As a matter of law, the servant will not be held guilty of concurrent or contributory negligence, if he continues in his employment under a promise to relieve him from the extraordinary, though known, dangers, within a reasonable time, but it is a question for the jury to say whether or not he was, under such circumstances, guilty of contributory negligence. Hough v. Railway Co., 100 U. S. 213; Anderson Pressed Brick Co. v. Sobkowiak, supra; Furnace Co. v. Abend, 107 Ill. 44.
Unless the danger be so imminent that no prudent person would undertake to perform or continue in the service, it is not, under such circumstances, a question of law, but only one of fact, whether the servant contributed to the injury by continuing in the service. Anderson Pressed Brick Co v. Sobkowiak, supra.
That no such extreme and imminent danger existed in the case at bar, as would make the rule, just stated, applicable to the appellee, is apparent from the fact that the work as done was participated in by the entire crew, of which appellee was a member, both before and up to the time when the alleged promise was made.
We regard the question as being an exceedingly close one, whether a recovery may be sustained in this case, first, as to whether the appellee, after discovering, as he observed, that the brake was deficient in its applying force to the car wheels, was justified in attempting to make the coupling, especially after he saw the fact that the car ahead had a coupler in it, as well as that the shunted car was in the same condition, thus requiring more work than usual to be done in less than the customary time; or, second, whether there was such a preponderance of evidence as the law requires to warrant the finding that in fact.the new promise and request to continue in the work, were made as the appellee testified, and that relying upon such promise, he continued in his work. But in view of the weight which, under the law, we are bound to yield to the verdicts of juries upon pure questions of fact, we are disinclined to disturb the judgment, which is apparently quite reasonable in amount, if any recovery can be had.

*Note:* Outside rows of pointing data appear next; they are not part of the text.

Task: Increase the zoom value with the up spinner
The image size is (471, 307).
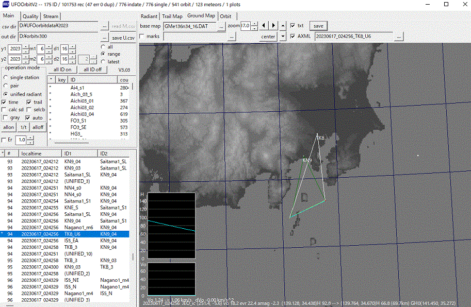Action: 254,24
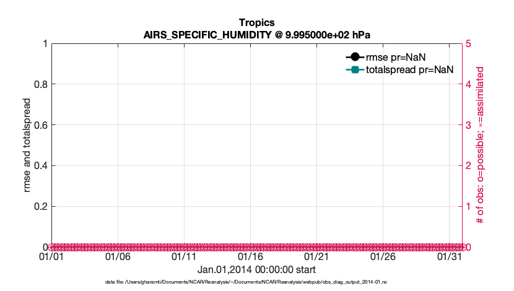Viewport: 514px width, 291px height.
Task: Click the 0.2 left y-axis tick label
Action: (40, 206)
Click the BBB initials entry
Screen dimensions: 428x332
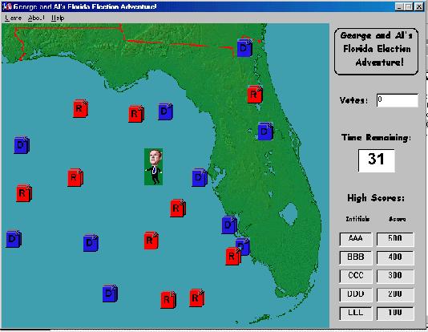pyautogui.click(x=356, y=257)
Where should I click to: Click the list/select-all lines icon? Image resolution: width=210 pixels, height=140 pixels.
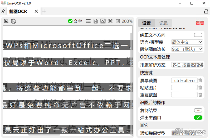88,21
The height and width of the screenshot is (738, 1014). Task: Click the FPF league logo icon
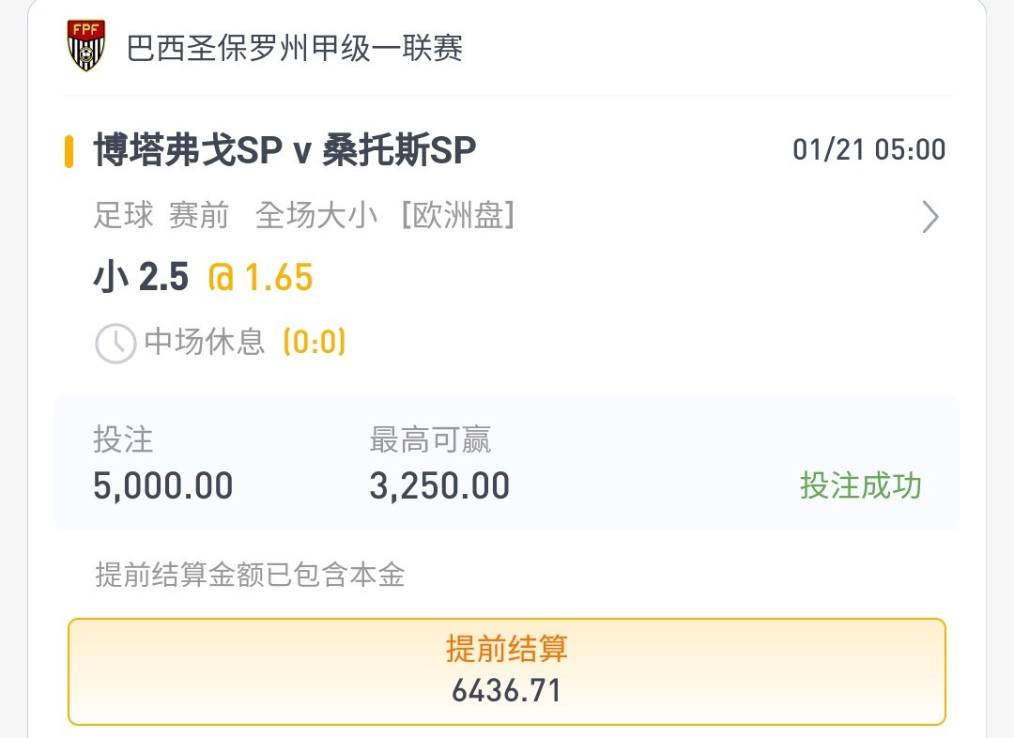click(x=86, y=46)
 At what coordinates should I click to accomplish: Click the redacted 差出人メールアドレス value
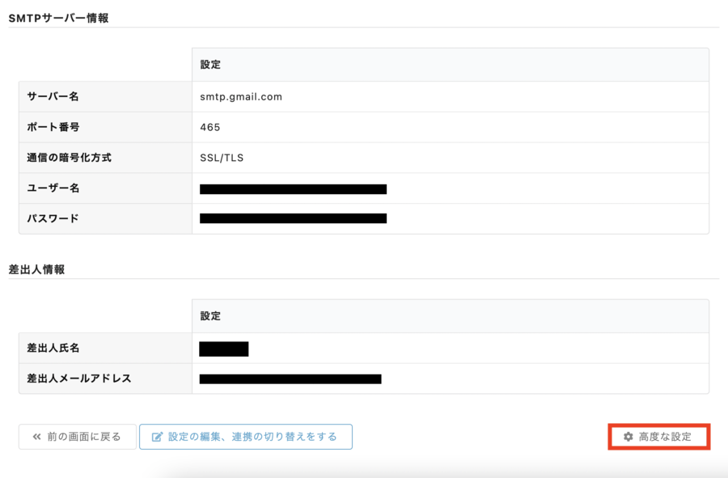(x=290, y=379)
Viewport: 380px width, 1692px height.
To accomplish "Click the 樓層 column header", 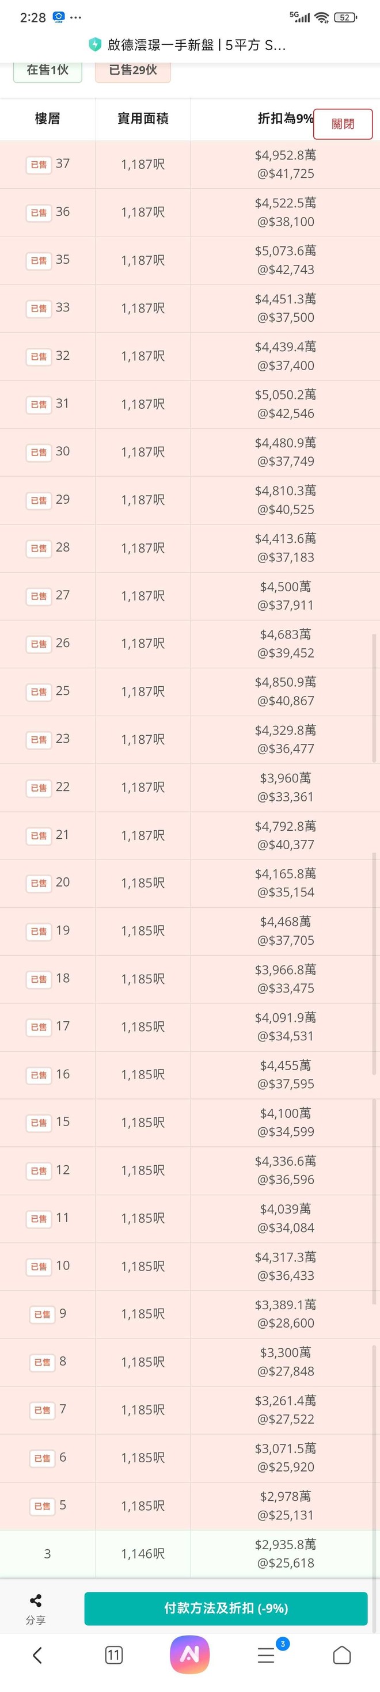I will coord(47,118).
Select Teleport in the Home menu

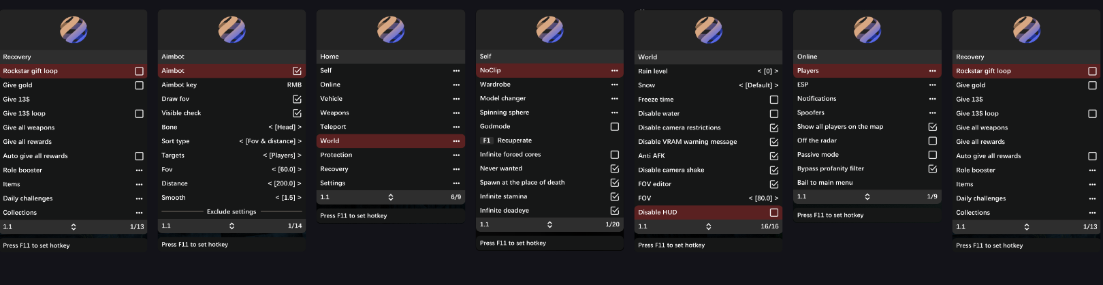[333, 126]
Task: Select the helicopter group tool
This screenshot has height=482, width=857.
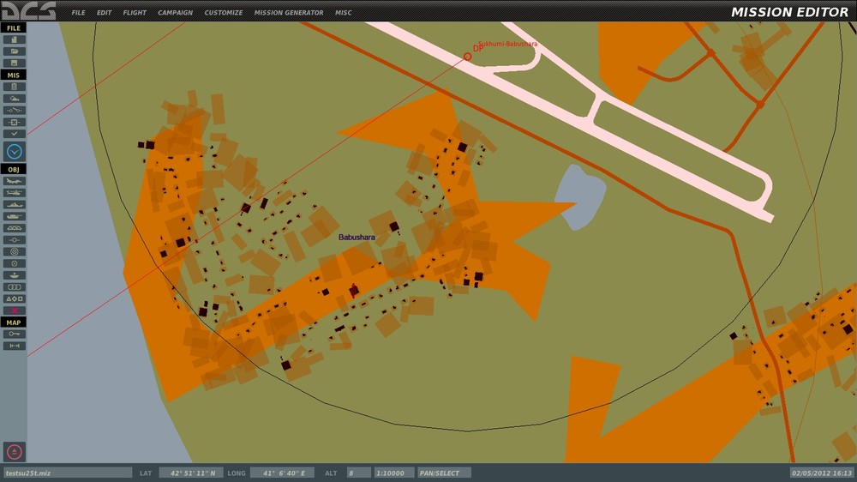Action: pos(15,193)
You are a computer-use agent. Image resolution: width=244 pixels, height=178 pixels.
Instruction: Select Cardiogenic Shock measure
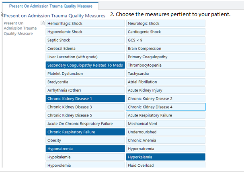pyautogui.click(x=166, y=32)
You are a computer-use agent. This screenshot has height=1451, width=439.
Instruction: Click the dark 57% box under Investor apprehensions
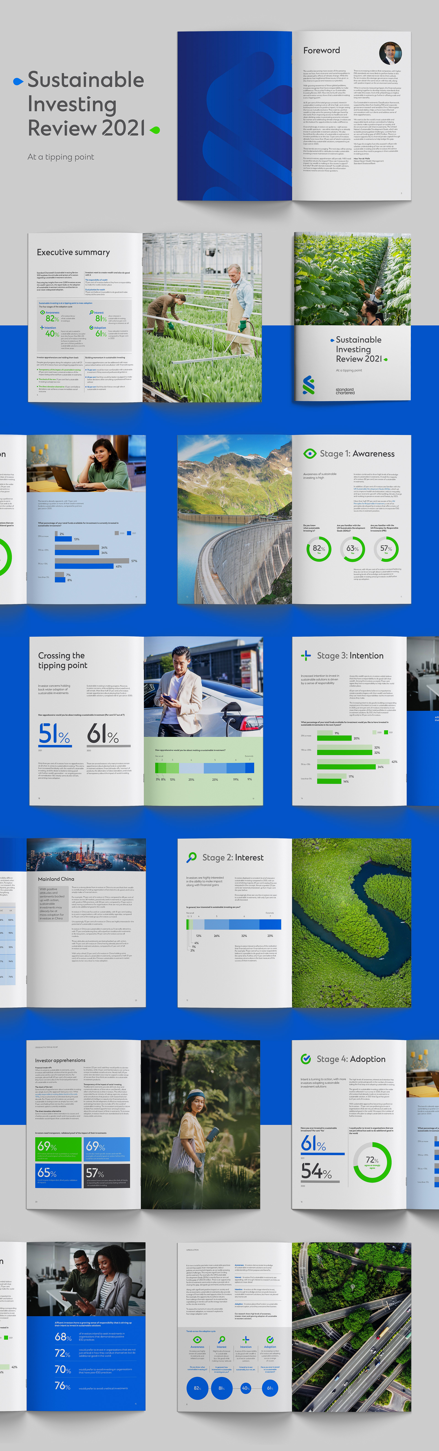(107, 1176)
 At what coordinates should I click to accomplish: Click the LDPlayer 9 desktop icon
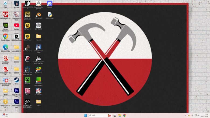[27, 25]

¡No instructions were asked by the appellee. Of the many offered by the appellant, some were given as asked, others were given in a modified form, and still others were refused altogether.
They are too numerous to discuss in detail, but from a consideration of them all, we think the jury were fully and fairly instructed as to the law of the case, and that no substantial error was committed by the trial court concerning them.
It is urged as error that counsel for appellee made improper remarks in his argument to the jury. We do not think the remarks complained of can be said to constitute serious error, and refer to Harms v. Stier, ¡No. 6574, this term.
Other questions have been argued, but what we have said concerning what we regard to be the controlling features of the case, must suffice.
The judgment of the Superior Court will be affirmed, and it is so ordered.